Arrange every line of the records below as a numbered list, skipping blank lines. Leave the pictures out of your list.

>> Start PROVIDED INFORMATION

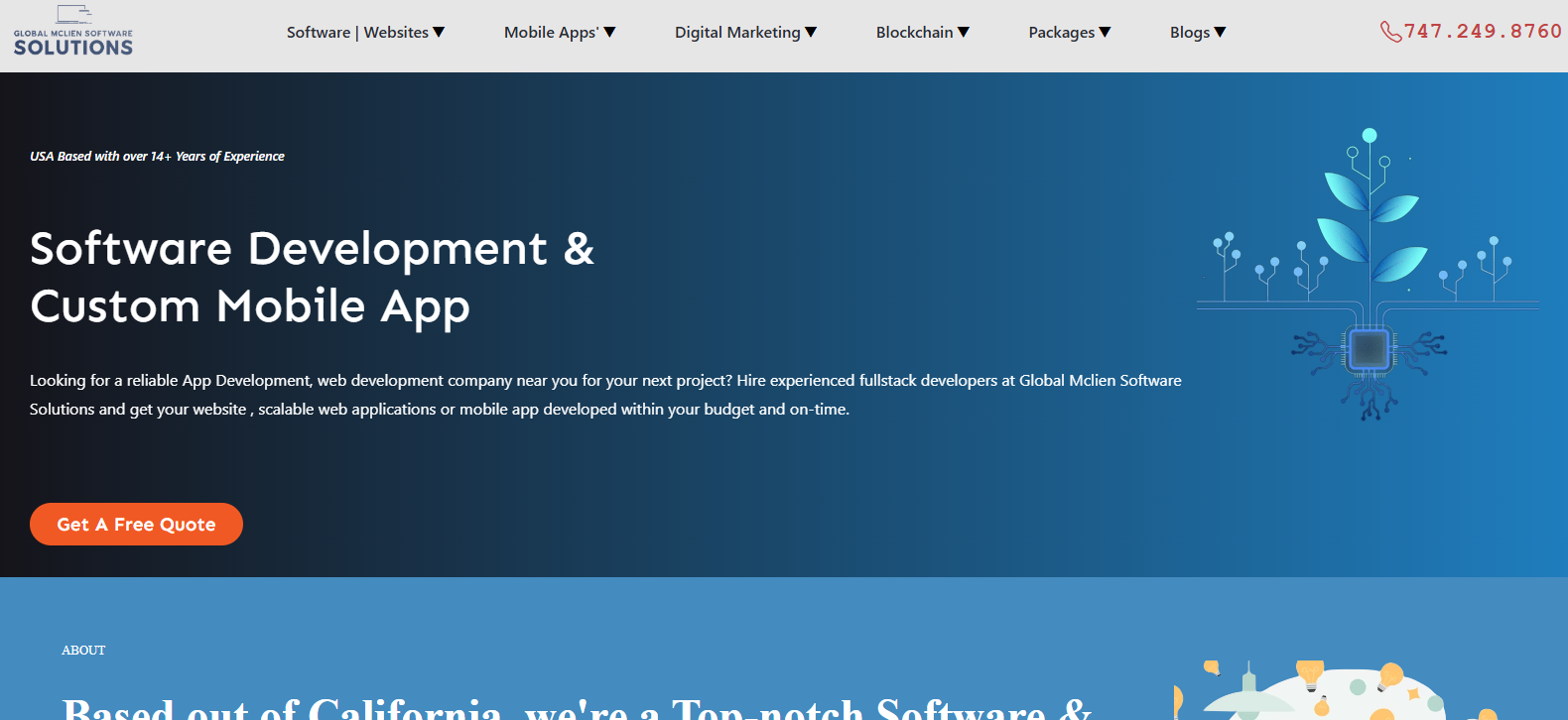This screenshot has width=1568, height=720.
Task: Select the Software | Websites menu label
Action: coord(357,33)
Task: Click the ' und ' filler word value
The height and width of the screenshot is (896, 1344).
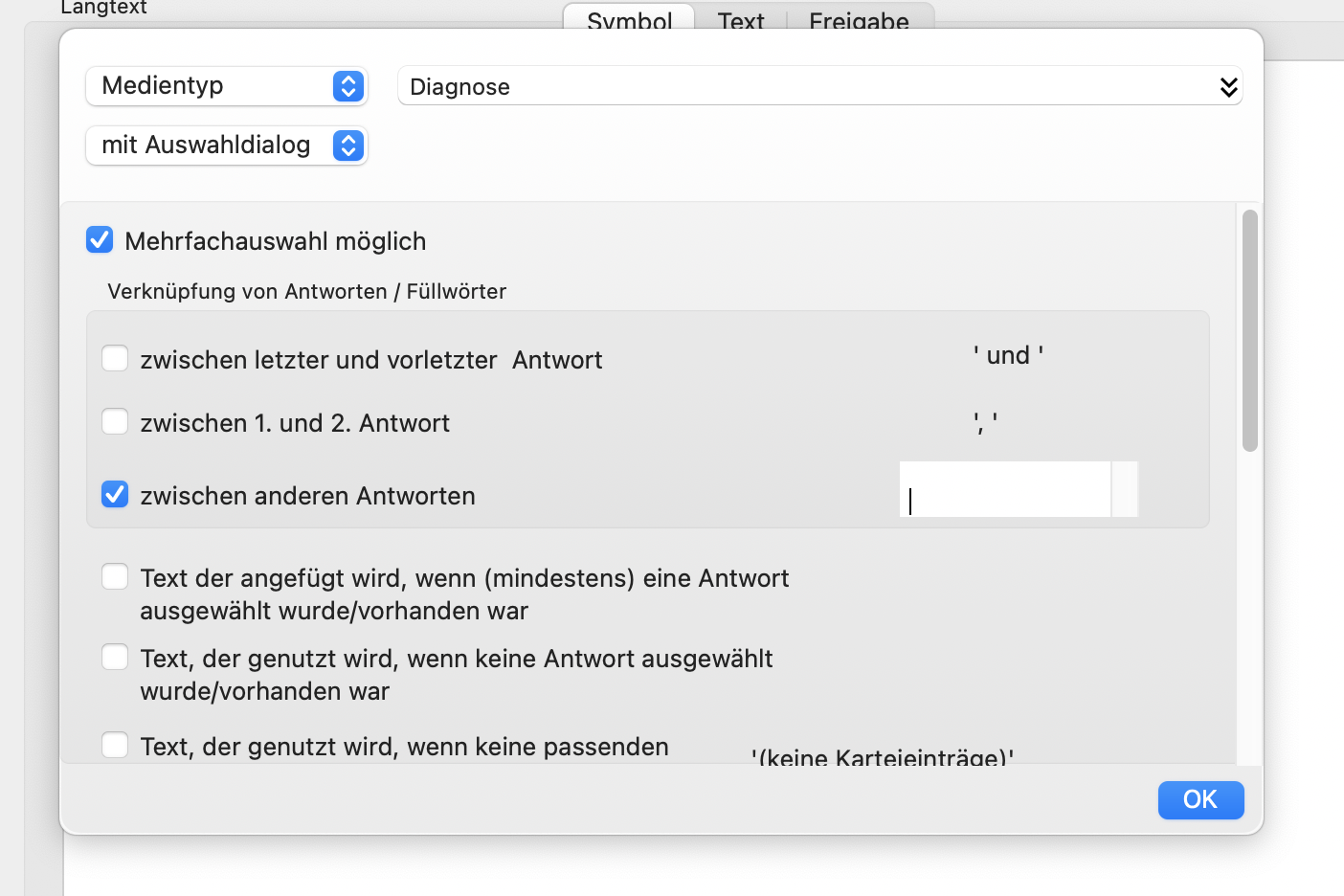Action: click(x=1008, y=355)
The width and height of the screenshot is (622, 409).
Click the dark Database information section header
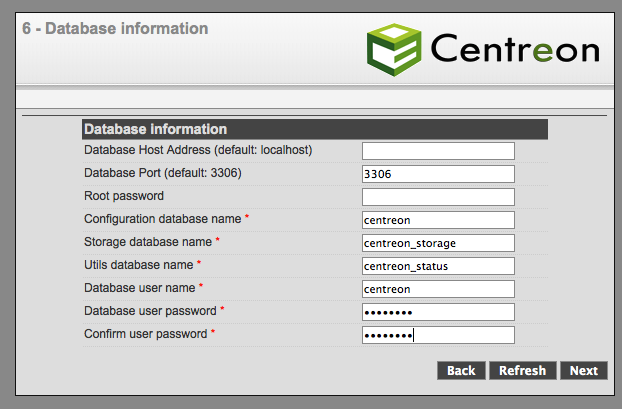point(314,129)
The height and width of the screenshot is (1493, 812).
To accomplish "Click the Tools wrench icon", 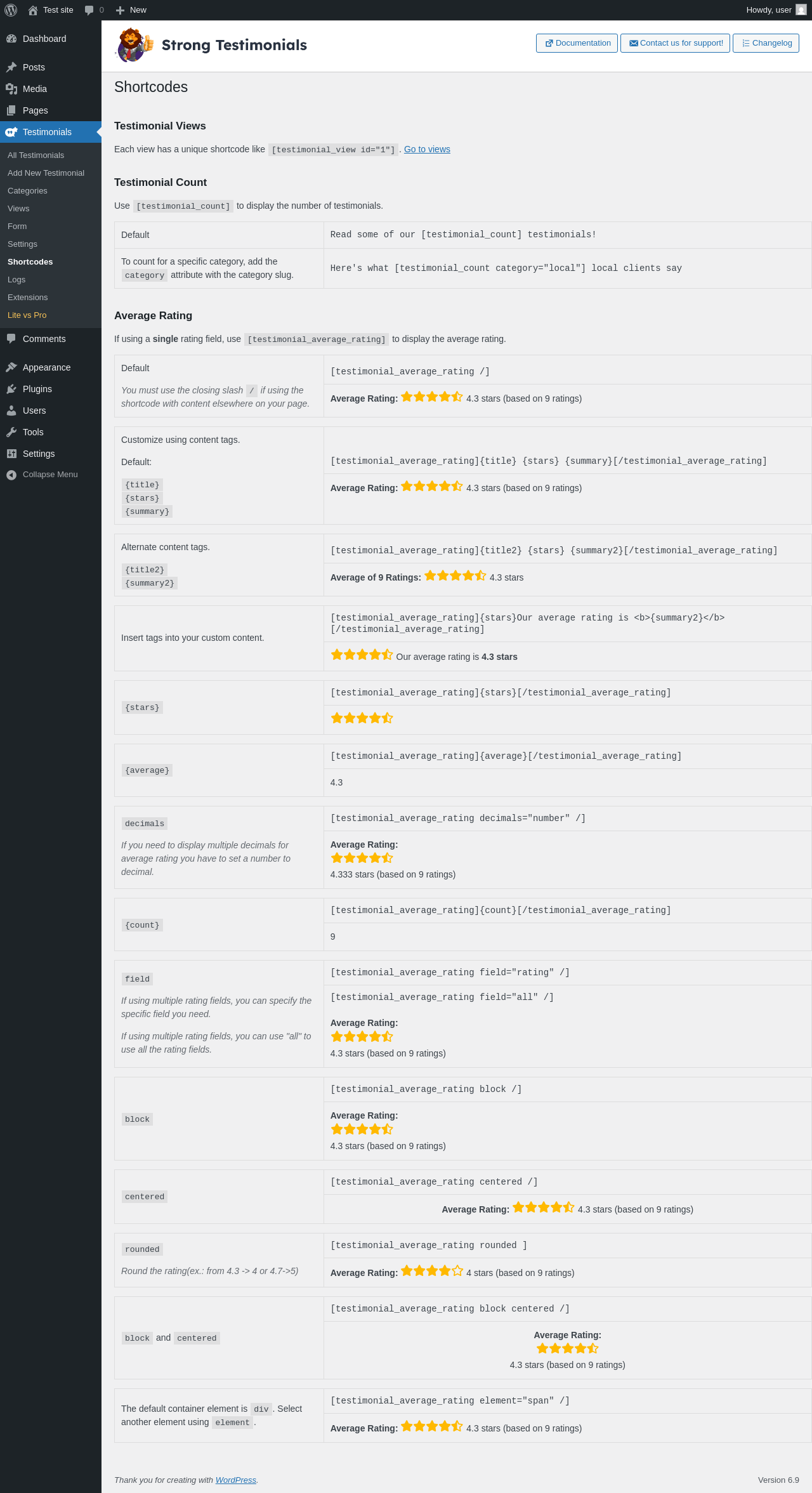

>> End PROVIDED INFORMATION

PROBLEM SOLUTION>
1. This screenshot has width=1568, height=720.
2. Task: Select the Software | Websites menu label
3. Action: coord(357,33)
4. Task: Click the ' und ' filler word value
5. The height and width of the screenshot is (896, 1344).
6. Action: click(x=1008, y=355)
7. The width and height of the screenshot is (622, 409).
8. Click the dark Database information section header
9. point(314,129)
10. The height and width of the screenshot is (1493, 812).
11. To accomplish "Click the Tools wrench icon", 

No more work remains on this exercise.